═══ Veri bölümü ═══
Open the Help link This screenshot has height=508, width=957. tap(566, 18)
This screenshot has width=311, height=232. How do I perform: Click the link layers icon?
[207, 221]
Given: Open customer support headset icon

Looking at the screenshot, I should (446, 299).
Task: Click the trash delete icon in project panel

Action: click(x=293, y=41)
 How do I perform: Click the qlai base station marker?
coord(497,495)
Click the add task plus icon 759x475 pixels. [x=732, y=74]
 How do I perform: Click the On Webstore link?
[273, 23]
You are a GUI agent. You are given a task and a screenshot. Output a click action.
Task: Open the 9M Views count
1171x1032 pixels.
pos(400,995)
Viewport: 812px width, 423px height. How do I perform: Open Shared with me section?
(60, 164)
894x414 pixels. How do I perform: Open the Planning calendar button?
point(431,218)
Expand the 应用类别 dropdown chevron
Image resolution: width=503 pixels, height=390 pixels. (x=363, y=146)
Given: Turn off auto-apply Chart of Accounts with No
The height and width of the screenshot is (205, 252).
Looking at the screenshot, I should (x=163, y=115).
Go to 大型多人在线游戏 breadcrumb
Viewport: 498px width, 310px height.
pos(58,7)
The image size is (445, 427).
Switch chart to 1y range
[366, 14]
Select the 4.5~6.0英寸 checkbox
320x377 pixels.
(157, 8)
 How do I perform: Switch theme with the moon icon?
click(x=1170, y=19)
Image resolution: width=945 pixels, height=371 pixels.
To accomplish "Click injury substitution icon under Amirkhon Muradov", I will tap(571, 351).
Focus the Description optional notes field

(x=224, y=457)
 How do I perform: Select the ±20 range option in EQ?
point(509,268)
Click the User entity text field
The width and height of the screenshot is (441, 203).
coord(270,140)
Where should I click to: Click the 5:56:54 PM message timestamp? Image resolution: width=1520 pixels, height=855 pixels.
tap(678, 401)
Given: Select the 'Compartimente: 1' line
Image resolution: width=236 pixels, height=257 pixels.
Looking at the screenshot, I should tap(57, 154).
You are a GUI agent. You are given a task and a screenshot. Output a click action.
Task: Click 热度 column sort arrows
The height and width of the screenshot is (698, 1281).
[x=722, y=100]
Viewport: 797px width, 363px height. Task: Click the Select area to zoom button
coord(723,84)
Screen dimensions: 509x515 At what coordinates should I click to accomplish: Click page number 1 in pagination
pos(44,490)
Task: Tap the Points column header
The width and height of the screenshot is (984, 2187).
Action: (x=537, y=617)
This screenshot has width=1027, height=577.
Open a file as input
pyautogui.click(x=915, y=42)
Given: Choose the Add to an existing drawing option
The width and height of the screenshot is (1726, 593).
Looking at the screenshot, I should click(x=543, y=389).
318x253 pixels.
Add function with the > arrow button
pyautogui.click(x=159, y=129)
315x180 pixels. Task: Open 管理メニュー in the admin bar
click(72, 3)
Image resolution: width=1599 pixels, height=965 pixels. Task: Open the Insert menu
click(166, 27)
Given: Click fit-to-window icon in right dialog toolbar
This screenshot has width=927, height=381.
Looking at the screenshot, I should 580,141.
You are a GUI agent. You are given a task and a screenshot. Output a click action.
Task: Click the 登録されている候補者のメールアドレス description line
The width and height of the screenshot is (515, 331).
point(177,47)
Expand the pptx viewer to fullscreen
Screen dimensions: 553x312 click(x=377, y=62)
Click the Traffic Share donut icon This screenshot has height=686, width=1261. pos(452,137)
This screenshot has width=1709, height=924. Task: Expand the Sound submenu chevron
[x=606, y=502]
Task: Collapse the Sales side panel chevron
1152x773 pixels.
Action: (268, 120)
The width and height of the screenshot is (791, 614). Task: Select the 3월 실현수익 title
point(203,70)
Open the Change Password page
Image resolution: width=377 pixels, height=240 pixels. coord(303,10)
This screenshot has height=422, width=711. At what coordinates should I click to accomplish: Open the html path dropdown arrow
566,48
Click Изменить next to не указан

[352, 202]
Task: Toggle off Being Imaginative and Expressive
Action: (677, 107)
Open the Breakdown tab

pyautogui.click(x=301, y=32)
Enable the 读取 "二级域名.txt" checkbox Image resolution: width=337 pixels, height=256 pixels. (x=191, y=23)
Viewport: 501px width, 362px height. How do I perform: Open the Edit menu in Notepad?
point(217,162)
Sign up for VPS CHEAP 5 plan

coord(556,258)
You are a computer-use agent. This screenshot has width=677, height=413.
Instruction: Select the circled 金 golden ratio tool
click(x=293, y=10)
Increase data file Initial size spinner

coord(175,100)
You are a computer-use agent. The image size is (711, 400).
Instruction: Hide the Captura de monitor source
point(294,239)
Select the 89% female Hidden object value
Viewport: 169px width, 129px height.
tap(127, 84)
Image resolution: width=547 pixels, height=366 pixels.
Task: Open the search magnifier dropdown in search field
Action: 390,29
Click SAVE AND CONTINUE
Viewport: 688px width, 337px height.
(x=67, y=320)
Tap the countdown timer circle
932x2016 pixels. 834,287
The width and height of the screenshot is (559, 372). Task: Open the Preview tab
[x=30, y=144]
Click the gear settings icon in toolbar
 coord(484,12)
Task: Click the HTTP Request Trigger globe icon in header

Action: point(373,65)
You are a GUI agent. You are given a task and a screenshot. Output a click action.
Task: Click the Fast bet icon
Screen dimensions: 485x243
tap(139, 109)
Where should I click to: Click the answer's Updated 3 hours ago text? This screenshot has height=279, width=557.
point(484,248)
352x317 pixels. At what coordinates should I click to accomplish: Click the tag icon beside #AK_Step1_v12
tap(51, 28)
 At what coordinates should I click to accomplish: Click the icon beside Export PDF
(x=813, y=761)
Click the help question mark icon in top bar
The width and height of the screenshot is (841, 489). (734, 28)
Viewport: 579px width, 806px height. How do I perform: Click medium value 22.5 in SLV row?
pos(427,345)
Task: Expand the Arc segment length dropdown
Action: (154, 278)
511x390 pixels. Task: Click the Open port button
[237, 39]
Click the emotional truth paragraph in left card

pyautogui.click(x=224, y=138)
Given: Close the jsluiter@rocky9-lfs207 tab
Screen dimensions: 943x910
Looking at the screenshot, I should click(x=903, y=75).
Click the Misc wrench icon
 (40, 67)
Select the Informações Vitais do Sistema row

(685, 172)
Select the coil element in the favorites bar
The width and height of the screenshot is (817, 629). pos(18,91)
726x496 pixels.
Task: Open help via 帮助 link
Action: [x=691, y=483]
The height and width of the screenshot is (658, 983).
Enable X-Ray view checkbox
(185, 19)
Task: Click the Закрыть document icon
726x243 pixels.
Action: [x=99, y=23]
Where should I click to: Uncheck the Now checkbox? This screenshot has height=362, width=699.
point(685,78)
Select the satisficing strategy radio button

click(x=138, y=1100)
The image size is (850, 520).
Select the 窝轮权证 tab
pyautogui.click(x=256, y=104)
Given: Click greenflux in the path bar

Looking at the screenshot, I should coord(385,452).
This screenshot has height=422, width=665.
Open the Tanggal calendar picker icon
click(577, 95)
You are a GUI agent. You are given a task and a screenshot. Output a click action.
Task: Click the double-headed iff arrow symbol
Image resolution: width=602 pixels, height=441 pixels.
═══
Yukarıdaki malzemeden "This" kelimesinin geçtiği bütün satırları çıkar. Büyük ve küçük harf farkı önemli.

- _Görevin cevabı_:
Open the Help link This screenshot has height=508, width=957. tap(566, 18)
This screenshot has width=311, height=232. How do I perform: Click the link layers icon?
This screenshot has width=1027, height=577.
This screenshot has width=927, height=381.
Click the Traffic Share donut icon This screenshot has height=686, width=1261. pos(452,137)
This screenshot has width=1709, height=924. Task: Expand the Sound submenu chevron
This screenshot has height=422, width=711. At what coordinates should I click to accomplish: Open the html path dropdown arrow
You are a computer-use agent. This screenshot has width=677, height=413.
Where should I click to: Click the answer's Updated 3 hours ago text? This screenshot has height=279, width=557.
Where should I click to: Uncheck the Now checkbox? This screenshot has height=362, width=699.
This screenshot has height=422, width=665.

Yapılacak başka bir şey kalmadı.